Summer festivals are nice, especially when within reasonable travel distance, and when some thought goes into their schedule. Bard College’s SummerScape offers both. This year, the festival celebrates “Giacomo Puccini and His World,” void of sentimentality, and “Three Tenors,” a dumbing down. The opening weekend’s Fantasque was a silly and engaging redefinition of a lost ballet, and an indication of what’s to come over the summer.
. . .a silly and engaging redefinition of a lost ballet.

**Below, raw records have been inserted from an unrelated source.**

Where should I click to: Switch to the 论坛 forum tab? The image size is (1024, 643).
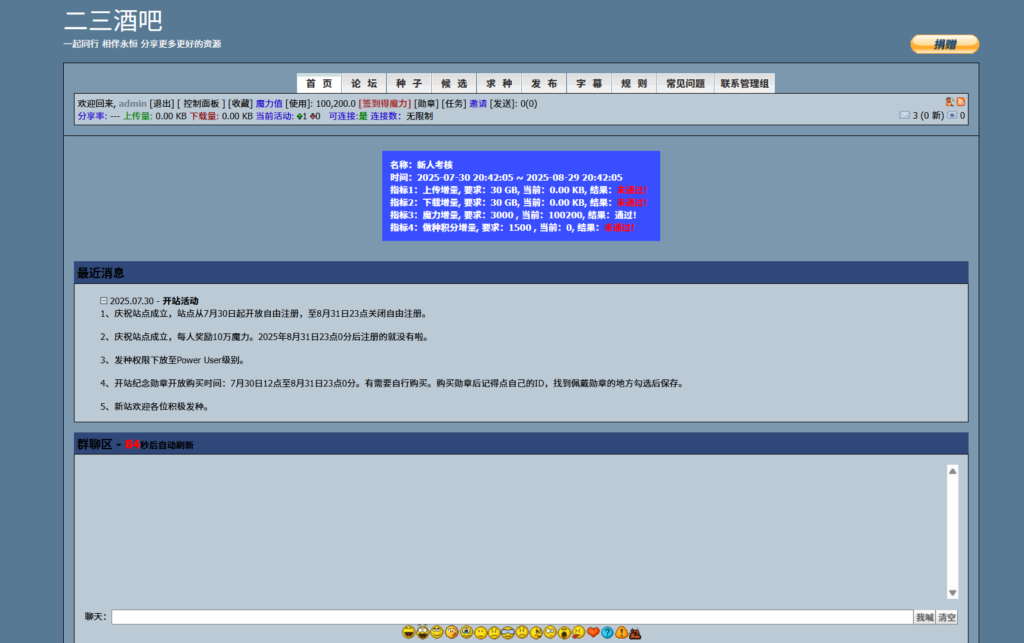(x=364, y=84)
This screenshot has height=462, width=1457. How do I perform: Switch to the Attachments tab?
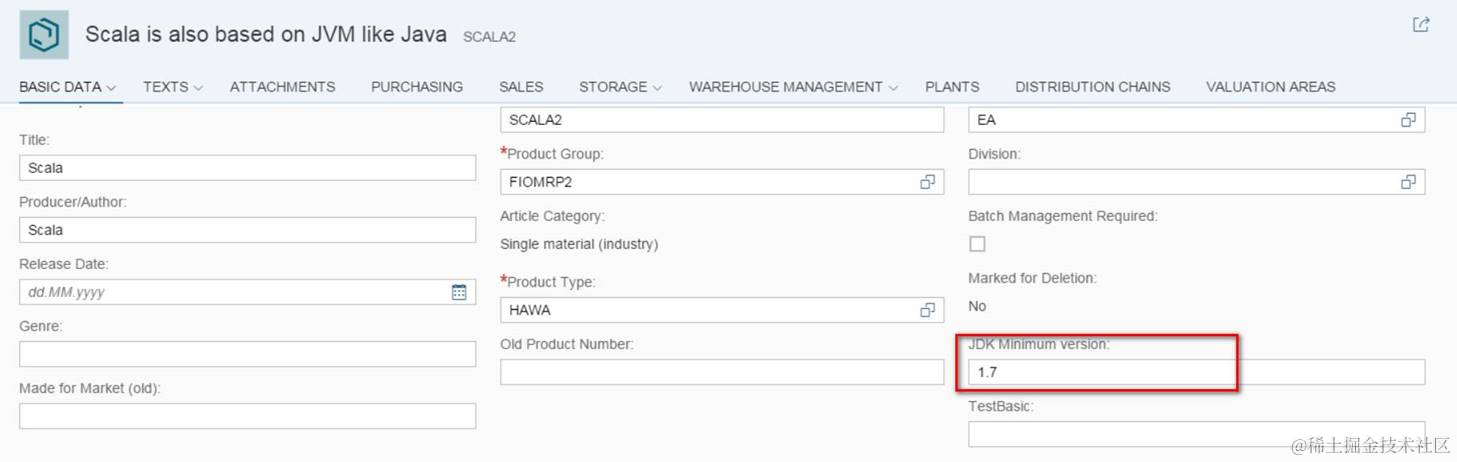(282, 87)
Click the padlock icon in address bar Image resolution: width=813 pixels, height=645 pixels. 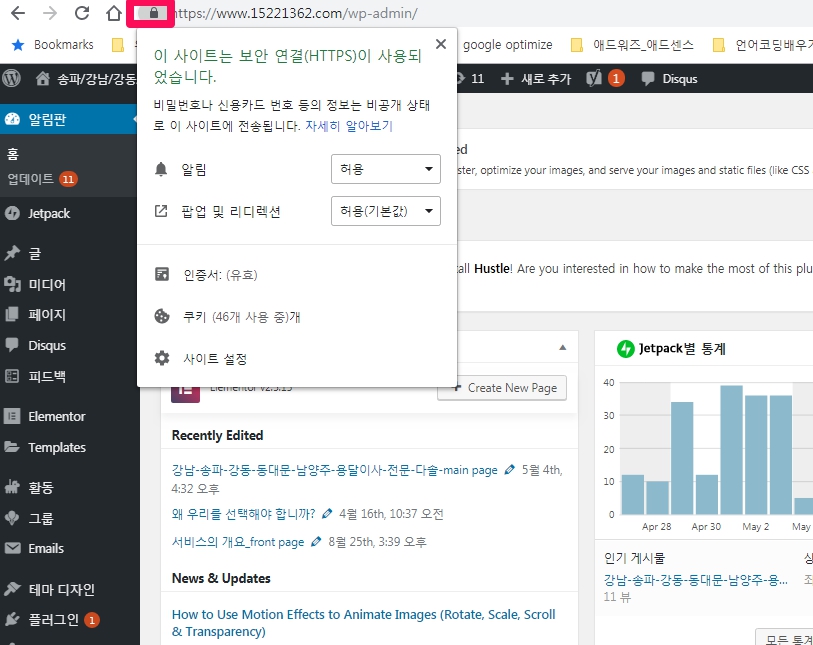[x=152, y=14]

Leonid Massine’s 1919 toys-gone-wild La Boutique Fantasque (The Magic Toyshop) isn’t completely “lost.” It is one of the ballets highlighting Victoria Page’s post-Red Shoes triumphs. Though cinematographer Jack Cardiff captured the choreographer and Moria Shearer in his signature gorgeous technicolor, it is only a few minutes long. Therefore, as Alexi Ratmansky did with The Golden Cockerel at American Ballet Theatre, choreographer John Heginbotham and puppeteer Amy Trompetter devised a scenario based on the original idea from a lost Ballets Russes work to fuse a new stage picture and experience. Theirs is a creation, destruction, and, yes, reconstruction of the pleasures and perils of human and puppet coexistence. The new version retains the infectious, danceable music of both Puccini’s contemporary Ottorino Respighi and the influential mid-nineteenth-century composer Gioachino Rossini.

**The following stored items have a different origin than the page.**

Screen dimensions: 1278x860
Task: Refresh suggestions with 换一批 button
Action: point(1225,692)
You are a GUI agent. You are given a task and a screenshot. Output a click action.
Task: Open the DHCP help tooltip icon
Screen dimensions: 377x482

For Fantasque, Heginbotham’s dances were modern ballet; the same steps with bigger risks (falling, athletic partnering) and barefoot. They offered excellent support to Trompetter’s puppets, who came in all sizes. During the extended opening sequence, the dancers brought out different body parts, piecing together a large Di Cherico-esque nude female. She gave birth to a Devil, a body-sized puppet attached to his operator. The Devil, a vulgar, scenery chewer just like Goethe’s, wanted the soul of a soft-sculptured Baby Boy with button eyes, who was also attached to his operator. In a twist on The Nutcracker, The Baby and the dancers were rescued by Rats, with the tiny, whistle-blowing hand-held one as the bravest.
The hour-long work contained many magical moments. Fish served as dinner attacked each other while the puppets were about to eat them. Was their attack provoked because one of them resembled Donald Trump? A sun on stilts joined dancers celebrating the daytime, and after turning the headpiece to reveal the moon, the nighttime. The Devil’s indoctrinating the dancers into Hell began with his ugly-faced (exaggerations of traditional commedia dell’arte stock characters) assistants handing them masks and adding red cloth to their costumes, and ended with the Devil throwing a red net over them.

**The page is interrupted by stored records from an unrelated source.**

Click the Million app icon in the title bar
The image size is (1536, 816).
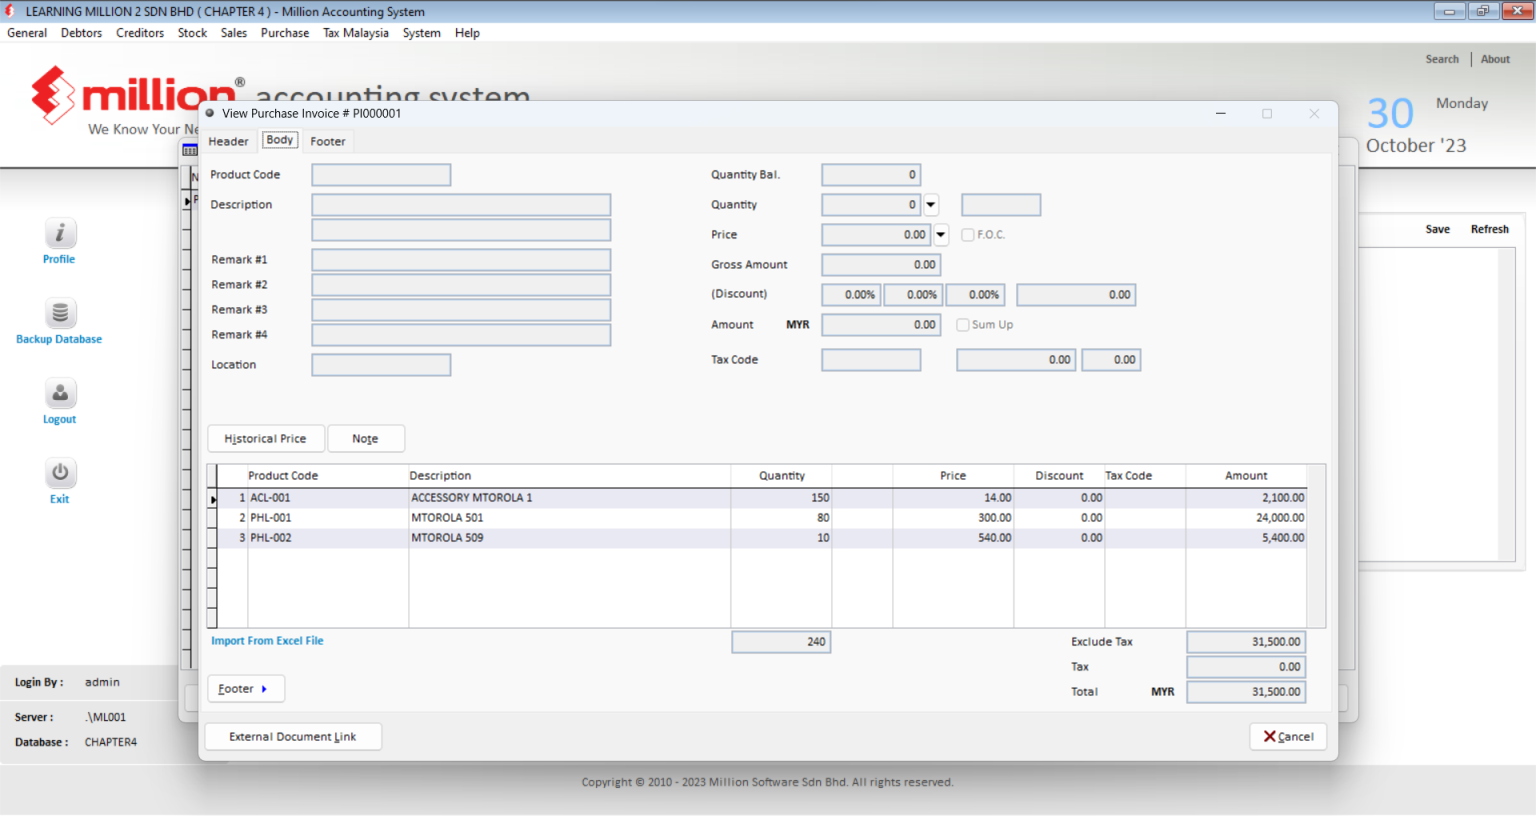point(10,11)
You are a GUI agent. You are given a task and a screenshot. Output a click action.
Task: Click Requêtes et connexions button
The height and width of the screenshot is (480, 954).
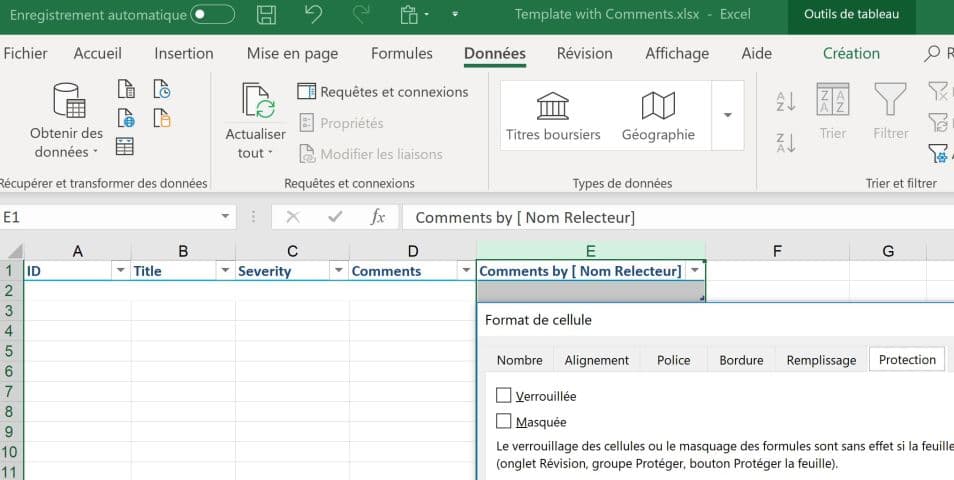(x=383, y=92)
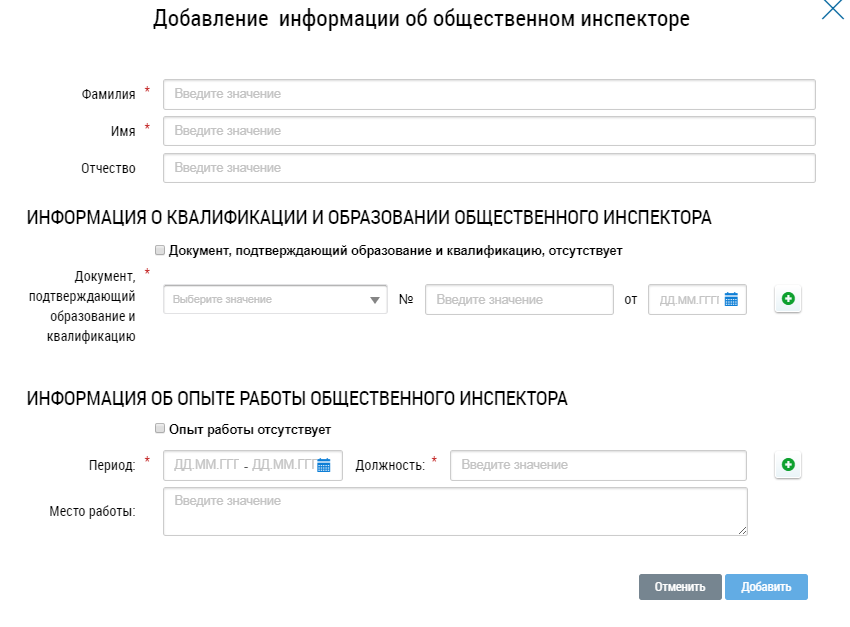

However, the most fantastic surprise was provided by pianist George Shevtsov. The Baby was sitting alone center stage. A ball rolling from the wings temporarily entertained him. Shevtsov then got up from the piano, removed his jacket, walked over to the Baby, and performed a flamenco number. In the program notes, Shevtsov mentioned practicing flamenco. Not only did he get the Baby’s attention, he stopped the show.